* **Task prompt**: Copy out the records word for word, from the very start through the line that contains "Action: tap(406, 316)", including that line.

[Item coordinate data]

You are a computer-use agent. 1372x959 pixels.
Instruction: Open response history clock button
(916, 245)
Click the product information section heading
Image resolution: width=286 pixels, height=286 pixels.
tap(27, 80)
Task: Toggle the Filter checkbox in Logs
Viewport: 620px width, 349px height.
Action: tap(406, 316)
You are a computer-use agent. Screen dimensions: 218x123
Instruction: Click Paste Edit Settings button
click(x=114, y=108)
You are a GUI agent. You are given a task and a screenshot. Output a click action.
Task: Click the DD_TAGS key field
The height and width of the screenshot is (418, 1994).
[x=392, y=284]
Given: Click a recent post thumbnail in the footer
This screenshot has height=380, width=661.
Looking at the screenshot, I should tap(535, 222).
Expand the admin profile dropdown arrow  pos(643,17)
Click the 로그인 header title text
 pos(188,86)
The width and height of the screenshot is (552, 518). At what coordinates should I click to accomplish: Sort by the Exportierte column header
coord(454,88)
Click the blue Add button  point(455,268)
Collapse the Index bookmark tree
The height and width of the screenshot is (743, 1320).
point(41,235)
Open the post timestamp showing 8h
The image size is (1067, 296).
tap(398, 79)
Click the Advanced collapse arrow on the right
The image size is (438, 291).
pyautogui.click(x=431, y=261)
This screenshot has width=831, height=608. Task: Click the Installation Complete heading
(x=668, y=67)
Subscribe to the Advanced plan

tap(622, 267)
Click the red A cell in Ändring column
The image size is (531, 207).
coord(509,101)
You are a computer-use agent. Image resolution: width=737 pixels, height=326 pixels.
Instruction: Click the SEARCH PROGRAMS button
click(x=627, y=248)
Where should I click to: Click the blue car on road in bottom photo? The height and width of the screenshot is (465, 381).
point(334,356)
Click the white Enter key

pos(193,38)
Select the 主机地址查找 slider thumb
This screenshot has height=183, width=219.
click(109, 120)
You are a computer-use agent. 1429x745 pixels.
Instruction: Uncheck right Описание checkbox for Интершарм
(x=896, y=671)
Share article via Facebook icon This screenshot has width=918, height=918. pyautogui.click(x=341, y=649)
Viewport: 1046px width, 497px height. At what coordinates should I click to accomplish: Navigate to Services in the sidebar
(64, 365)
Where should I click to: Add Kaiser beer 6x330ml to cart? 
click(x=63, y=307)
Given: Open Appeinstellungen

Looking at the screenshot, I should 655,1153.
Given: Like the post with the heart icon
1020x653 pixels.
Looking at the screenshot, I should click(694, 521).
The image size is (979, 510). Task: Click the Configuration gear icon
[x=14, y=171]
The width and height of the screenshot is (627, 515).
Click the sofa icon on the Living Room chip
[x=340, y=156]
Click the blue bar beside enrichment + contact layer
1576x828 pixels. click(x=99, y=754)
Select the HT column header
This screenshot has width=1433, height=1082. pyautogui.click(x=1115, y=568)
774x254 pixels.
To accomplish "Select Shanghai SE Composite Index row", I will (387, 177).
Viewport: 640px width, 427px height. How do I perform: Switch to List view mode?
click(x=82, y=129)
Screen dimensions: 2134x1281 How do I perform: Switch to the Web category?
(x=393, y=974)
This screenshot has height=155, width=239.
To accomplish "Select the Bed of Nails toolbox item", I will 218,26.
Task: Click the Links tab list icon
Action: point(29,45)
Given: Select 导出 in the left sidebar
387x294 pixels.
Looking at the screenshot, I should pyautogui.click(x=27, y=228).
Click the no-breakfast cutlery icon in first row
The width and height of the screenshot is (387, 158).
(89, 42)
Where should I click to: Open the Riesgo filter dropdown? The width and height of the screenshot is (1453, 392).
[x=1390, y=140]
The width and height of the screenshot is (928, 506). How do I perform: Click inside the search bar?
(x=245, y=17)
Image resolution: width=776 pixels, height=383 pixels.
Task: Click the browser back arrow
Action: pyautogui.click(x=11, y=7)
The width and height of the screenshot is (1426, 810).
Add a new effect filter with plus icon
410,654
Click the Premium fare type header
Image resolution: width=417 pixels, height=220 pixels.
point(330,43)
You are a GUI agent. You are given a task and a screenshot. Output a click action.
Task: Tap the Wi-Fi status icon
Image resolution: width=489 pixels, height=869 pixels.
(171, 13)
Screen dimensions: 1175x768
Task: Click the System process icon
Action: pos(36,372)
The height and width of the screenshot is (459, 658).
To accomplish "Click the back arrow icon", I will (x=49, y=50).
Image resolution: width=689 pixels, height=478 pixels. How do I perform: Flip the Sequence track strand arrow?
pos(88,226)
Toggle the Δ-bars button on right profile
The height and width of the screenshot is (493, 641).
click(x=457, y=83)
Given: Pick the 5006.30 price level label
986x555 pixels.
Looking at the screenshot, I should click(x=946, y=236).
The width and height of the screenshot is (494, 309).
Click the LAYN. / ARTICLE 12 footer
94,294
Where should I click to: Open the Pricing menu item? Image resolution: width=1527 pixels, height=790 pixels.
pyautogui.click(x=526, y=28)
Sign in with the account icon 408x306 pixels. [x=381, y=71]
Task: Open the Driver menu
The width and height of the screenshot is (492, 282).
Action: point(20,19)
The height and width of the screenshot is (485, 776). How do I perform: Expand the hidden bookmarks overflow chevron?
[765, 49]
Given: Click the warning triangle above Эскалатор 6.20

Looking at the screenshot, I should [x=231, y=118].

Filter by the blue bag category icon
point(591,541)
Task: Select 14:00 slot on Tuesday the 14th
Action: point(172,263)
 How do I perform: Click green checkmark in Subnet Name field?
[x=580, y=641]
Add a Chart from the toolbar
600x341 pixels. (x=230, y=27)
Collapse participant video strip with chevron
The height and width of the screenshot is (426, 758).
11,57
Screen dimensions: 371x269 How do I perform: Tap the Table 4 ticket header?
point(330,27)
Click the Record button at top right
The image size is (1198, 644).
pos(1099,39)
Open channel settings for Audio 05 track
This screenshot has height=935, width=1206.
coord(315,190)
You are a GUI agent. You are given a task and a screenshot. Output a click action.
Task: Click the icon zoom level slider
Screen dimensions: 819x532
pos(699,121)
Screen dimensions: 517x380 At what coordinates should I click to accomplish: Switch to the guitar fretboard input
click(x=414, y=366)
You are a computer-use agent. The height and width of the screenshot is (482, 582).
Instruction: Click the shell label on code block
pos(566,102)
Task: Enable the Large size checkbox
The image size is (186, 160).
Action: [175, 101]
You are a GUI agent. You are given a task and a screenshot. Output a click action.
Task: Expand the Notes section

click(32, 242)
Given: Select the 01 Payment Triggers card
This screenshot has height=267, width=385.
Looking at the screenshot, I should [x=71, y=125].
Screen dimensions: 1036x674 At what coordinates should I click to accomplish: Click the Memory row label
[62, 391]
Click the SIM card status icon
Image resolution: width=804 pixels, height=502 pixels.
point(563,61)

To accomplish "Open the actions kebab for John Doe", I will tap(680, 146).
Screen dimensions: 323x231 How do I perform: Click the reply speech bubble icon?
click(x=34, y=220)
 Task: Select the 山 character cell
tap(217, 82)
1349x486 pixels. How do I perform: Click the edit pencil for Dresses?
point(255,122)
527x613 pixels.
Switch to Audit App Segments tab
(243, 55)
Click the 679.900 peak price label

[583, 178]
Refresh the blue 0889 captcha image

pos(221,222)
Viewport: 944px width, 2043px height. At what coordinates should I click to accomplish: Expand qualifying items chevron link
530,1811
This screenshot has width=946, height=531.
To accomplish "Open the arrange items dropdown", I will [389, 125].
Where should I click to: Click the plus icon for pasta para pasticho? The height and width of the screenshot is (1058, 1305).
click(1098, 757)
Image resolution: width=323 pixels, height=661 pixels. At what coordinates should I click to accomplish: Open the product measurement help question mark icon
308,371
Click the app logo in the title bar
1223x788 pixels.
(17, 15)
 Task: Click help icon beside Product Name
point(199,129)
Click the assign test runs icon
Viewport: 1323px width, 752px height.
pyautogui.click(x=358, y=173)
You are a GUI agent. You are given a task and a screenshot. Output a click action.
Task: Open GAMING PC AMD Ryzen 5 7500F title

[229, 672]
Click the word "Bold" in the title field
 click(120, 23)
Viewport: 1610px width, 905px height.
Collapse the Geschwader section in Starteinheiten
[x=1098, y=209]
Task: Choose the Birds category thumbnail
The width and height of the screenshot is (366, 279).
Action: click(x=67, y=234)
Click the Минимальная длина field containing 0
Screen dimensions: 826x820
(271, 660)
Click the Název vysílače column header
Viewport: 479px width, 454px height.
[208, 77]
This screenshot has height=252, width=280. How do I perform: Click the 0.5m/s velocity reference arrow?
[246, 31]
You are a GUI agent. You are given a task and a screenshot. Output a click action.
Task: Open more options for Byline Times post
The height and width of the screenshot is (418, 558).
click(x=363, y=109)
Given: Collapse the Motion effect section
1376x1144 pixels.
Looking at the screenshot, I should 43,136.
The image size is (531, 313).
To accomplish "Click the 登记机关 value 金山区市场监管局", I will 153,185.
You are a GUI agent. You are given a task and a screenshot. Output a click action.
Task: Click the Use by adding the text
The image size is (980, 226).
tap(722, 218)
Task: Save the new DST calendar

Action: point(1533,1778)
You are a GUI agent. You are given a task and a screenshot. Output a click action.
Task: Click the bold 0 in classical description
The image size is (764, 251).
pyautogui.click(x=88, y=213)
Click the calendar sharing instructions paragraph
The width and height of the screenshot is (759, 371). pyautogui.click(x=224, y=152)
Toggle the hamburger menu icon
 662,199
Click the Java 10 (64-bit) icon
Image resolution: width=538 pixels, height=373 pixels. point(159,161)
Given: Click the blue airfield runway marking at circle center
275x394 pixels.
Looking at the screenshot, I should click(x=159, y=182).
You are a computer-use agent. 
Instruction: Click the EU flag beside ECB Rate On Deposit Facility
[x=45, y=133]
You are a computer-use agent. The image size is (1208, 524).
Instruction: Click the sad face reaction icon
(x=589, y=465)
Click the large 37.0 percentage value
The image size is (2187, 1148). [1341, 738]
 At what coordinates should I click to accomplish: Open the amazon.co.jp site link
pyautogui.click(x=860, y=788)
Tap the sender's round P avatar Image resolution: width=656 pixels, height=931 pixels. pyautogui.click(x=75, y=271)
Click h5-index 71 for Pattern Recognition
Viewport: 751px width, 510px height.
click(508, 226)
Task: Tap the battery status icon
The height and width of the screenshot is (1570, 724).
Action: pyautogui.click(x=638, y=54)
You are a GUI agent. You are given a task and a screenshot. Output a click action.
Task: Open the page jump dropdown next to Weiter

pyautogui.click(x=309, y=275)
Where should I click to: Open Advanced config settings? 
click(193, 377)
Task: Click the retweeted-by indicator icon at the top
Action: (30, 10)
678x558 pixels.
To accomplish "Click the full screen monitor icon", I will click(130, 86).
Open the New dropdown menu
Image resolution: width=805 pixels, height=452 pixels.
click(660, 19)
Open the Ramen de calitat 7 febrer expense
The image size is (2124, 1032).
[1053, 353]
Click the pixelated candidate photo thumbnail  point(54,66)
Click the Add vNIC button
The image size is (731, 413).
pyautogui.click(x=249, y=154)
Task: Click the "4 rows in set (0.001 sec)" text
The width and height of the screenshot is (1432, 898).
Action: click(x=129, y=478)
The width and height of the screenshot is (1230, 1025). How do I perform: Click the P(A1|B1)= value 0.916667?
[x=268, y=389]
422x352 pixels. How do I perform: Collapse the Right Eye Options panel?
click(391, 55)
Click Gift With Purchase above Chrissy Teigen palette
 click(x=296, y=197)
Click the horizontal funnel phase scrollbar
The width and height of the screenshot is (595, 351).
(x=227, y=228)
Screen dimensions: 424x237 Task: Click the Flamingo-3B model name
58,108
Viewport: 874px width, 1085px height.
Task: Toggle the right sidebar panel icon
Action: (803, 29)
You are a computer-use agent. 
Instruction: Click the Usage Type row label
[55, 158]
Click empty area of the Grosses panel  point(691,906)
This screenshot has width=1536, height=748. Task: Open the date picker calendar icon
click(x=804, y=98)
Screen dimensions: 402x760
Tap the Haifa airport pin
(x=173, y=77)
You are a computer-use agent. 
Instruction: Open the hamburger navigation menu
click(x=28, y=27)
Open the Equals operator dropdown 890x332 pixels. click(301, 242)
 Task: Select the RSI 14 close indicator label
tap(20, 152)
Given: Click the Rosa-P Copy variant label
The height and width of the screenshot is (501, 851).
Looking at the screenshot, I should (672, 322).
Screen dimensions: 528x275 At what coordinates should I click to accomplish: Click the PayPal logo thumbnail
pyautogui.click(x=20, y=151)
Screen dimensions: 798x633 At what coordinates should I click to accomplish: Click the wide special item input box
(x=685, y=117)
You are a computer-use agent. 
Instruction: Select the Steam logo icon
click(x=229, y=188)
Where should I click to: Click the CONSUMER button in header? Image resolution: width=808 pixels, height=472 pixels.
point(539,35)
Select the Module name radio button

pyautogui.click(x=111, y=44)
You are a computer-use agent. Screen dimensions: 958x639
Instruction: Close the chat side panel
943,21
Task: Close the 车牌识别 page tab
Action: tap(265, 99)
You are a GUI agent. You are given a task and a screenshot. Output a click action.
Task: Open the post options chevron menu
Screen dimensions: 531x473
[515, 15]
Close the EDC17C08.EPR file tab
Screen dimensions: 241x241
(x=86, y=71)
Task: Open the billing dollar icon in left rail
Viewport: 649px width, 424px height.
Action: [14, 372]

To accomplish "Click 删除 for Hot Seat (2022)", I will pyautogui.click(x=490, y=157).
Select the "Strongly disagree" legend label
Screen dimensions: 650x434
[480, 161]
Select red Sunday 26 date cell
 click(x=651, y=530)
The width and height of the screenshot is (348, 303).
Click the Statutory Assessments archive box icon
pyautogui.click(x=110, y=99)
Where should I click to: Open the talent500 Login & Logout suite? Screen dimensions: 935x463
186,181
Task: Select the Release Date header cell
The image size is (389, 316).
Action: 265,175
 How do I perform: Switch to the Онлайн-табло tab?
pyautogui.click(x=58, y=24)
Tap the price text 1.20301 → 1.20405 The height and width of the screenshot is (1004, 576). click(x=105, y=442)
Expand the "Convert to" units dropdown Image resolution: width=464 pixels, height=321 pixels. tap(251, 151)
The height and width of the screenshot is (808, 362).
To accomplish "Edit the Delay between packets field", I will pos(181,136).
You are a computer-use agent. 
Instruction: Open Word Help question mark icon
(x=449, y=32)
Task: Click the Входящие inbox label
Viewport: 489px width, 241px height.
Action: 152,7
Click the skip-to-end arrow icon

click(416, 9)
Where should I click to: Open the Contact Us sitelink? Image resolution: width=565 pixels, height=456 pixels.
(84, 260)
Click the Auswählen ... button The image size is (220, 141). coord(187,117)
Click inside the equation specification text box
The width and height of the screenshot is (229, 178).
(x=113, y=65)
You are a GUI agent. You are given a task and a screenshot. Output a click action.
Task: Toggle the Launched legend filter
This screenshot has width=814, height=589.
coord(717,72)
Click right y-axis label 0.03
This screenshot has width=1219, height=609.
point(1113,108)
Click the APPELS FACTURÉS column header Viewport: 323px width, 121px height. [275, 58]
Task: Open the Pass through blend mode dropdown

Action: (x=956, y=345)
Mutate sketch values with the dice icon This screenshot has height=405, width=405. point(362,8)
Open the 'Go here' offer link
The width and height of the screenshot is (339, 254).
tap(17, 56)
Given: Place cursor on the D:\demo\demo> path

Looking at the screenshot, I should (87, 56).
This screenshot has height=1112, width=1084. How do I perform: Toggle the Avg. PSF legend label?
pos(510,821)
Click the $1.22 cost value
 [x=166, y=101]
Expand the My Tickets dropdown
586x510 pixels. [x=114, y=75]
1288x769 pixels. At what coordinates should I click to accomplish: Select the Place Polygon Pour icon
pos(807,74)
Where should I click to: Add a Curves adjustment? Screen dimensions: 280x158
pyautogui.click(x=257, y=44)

* **Solution**:
You are a computer-use agent. 1372x959 pixels.
Instruction: Open response history clock button
(916, 245)
Click the product information section heading
Image resolution: width=286 pixels, height=286 pixels.
tap(27, 80)
Task: Toggle the Filter checkbox in Logs
Viewport: 620px width, 349px height.
Action: tap(406, 316)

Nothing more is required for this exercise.